## Reading text:

-=-=-

Perhaps it is the fact that there are ordinary object code sections in those
files and everything falls back to using them when it doesn't understand LTO
that is what hides the problem that some of the tools didn't understand LTO?

> +@item @code{pass_ipa_lto_finish_out}
> +This pass executes the function @code{produce_asm_for_decls} in
> +@file{lto-streamer-out.c}, which takes the memory image built in the
> +previous pass and encodes it in the corresponding ELF file sections.

  Not necessarily "ELF ..." any more, just general object file sections.

> +@section LTO file sections
> +
> +LTO information is stored in several ELF sections inside object files.

  Again, just sections now, not necessarily ELF ones.

> +This table replaces the ELF symbol table for functions and variables

  Not necessarily ELF symbol tables any more ...

> +Using @emph{virtual clones}, the program can be easily updated
> +during the @emph{Execute} stage, solving most of pass interactions
> +problems that would otherwise occur during @emph{Transform}.

  Most of /the/ pass interaction (no s) problems?

> +
> +@section Whole program assumptions, linker plugin and symbol visibilities

  I only got up to about this point, then stopped because I've been up all
night and suddenly realised I'm crashing.  Will give the remained a look over
after a few hours' sleep.

-=-=-

(Rows showing where targets appear)

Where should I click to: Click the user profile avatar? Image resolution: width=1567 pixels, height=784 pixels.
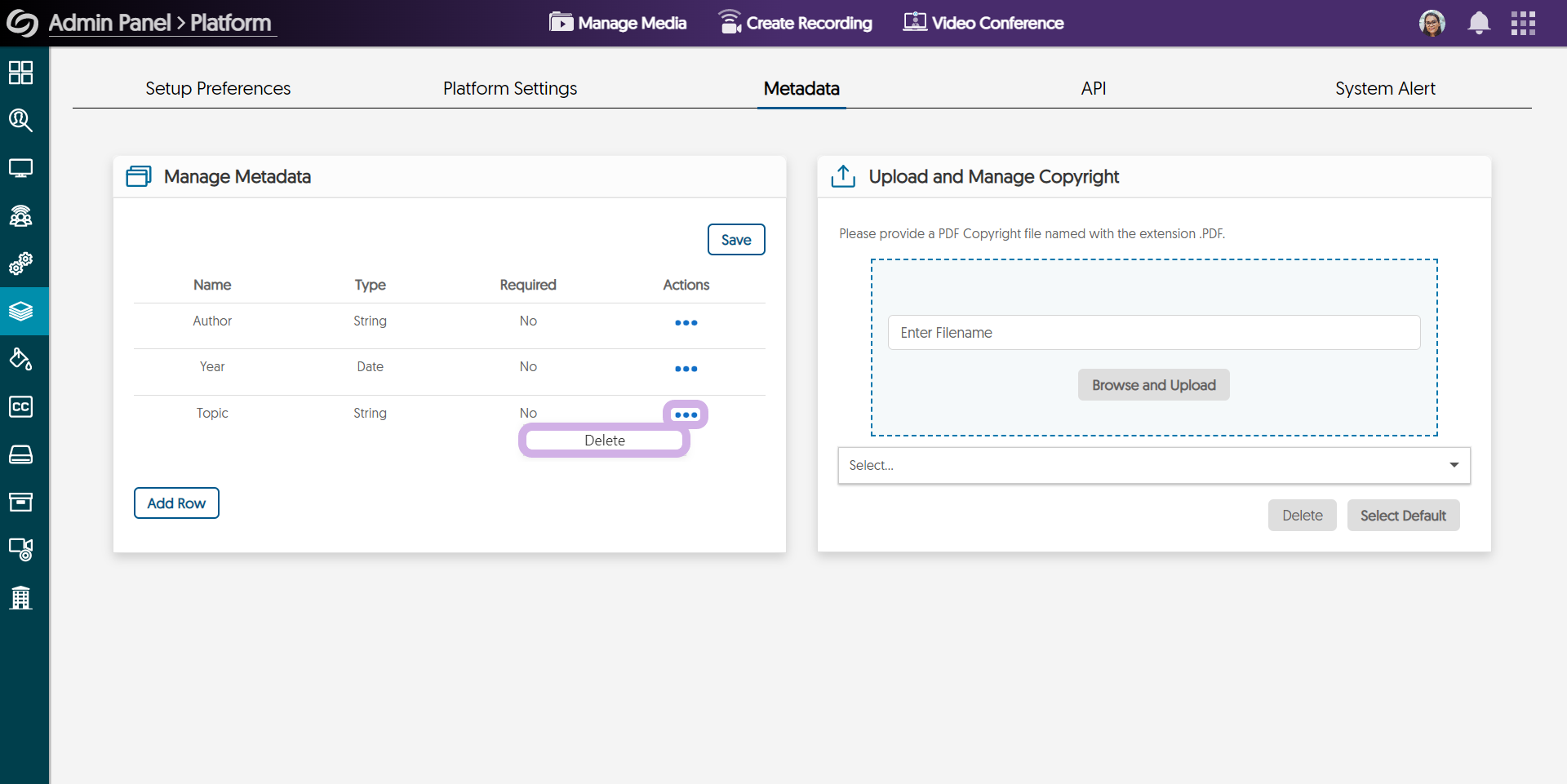(x=1432, y=23)
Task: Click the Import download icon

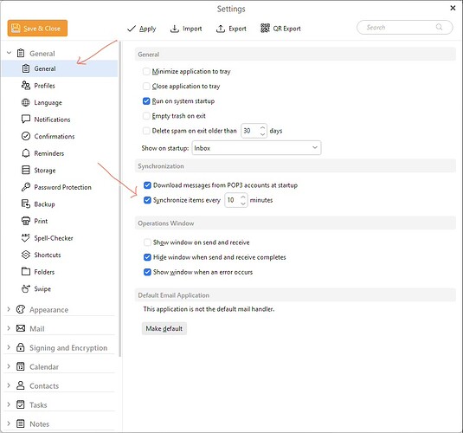Action: (x=175, y=29)
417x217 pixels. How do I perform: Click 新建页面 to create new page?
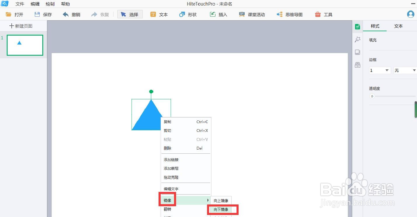(x=20, y=26)
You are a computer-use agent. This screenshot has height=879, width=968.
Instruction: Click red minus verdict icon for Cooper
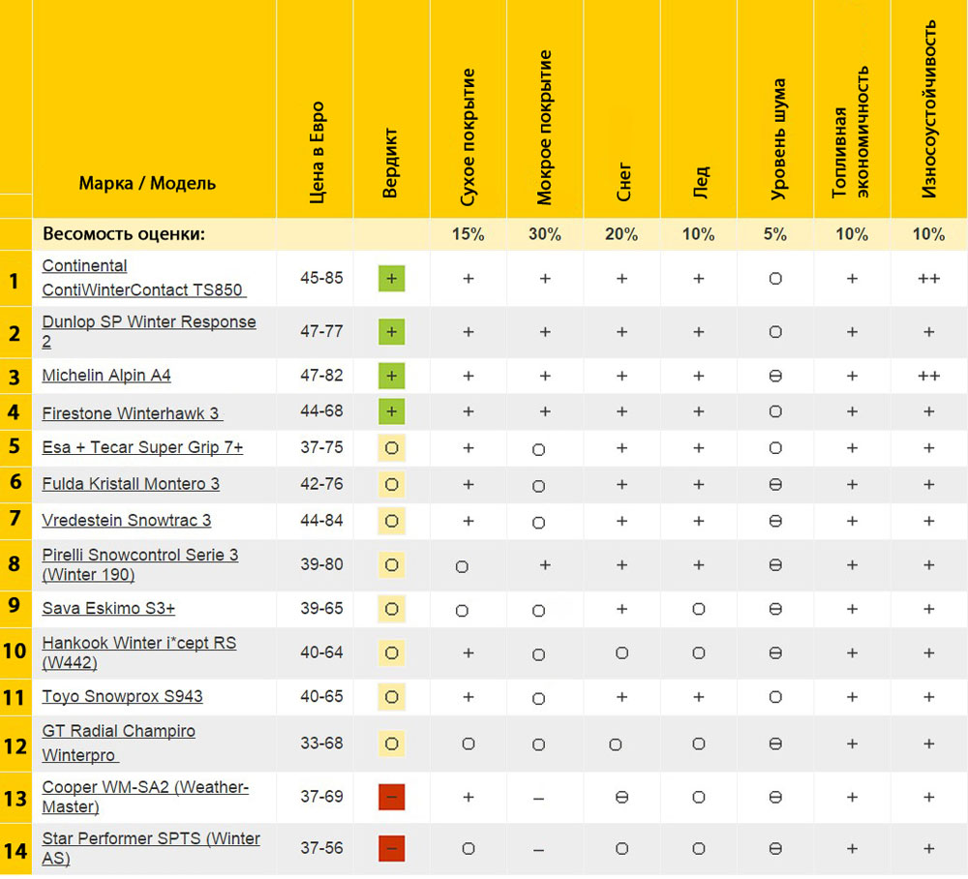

-=-=-

## Things to do:
• A. List every term that the LTO documentation review marks with @emph.
• B. Rewrite the LTO documentation review between "Not necessarily ELF symbol" and "(no s) problems?", inclusive, replacing "Transform" with "Write".
• C. Continue the LTO documentation review from the point where it stops.

## Written answers:
• A. virtual clones, Execute, Transform

• B.
Not necessarily ELF symbol tables any more ...

> +Using @emph{virtual clones}, the program can be easily updated
> +during the @emph{Execute} stage, solving most of pass interactions
> +problems that would otherwise occur during @emph{Write}.

  Most of /the/ pass interaction (no s) problems?

• C.
    cheers,
      DaveK
Richard Biener Nov. 15, 2010, 10:45 a.m. UTC | #3
On Mon, 15 Nov 2010, Diego Novillo wrote:

> This patch adds internal documentation for LTO.  Much of it comes
> from Honza's GCC Summit paper, wiki pages and source comments.  I
> also moved the internal flags from invoke.texi and added several
> pointers to the source code.
> 
> It can still use more information, but this is a start.
> 
> Tested with make doc, make pdf and visual inspection.
> 
> OK for mainline?

Wow, thanks for writing this up.  The patch is ok with or without
the various suggestions already made - incremental improvements
can always be done as followup.

Thanks,
Richard.

> 
> Diego.
> 
> 2010-11-14  Jan Hubicka  <jh@suse.cz>
> 	    Diego Novillo  <dnovillo@google.com>
> 
> 	PR lto/41528
> 	* doc/lto.texi: Add.
> 	* doc/gccint.texi: Add reference to lto.texi.
> 	* doc/invoke.texi: Update user documentation for LTO.
> 	Move internal flags to lto.texi
> 
> Index: doc/lto.texi
> ===================================================================
> --- doc/lto.texi	(revision 0)
> +++ doc/lto.texi	(revision 0)
> @@ -0,0 +1,568 @@
> +@c Copyright (c) 2010 Free Software Foundation, Inc.
> +@c Free Software Foundation, Inc.
> +@c This is part of the GCC manual.
> +@c For copying conditions, see the file gcc.texi.
> +@c Contributed by Jan Hubicka <jh@suse.cz> and
> +@c Diego Novillo <dnovillo@google.com>
> +
> +@node LTO
> +@chapter Link Time Optimization
> +@cindex lto
> +@cindex whopr
> +@cindex wpa
> +@cindex ltrans
> +
> +@section Design Overview
> +
> +Link time optimization is implemented as a GCC front end for a
> +bytecode representation of GIMPLE that is emitted in special sections
> +of @code{.o} files.  Currently, LTO support is enabled in most
> +ELF-based systems, as well as darwin, cygwin and mingw systems.
> +
> +Since GIMPLE bytecode is saved alongside final object code, object
> +files generated with LTO support are larger than regular object files.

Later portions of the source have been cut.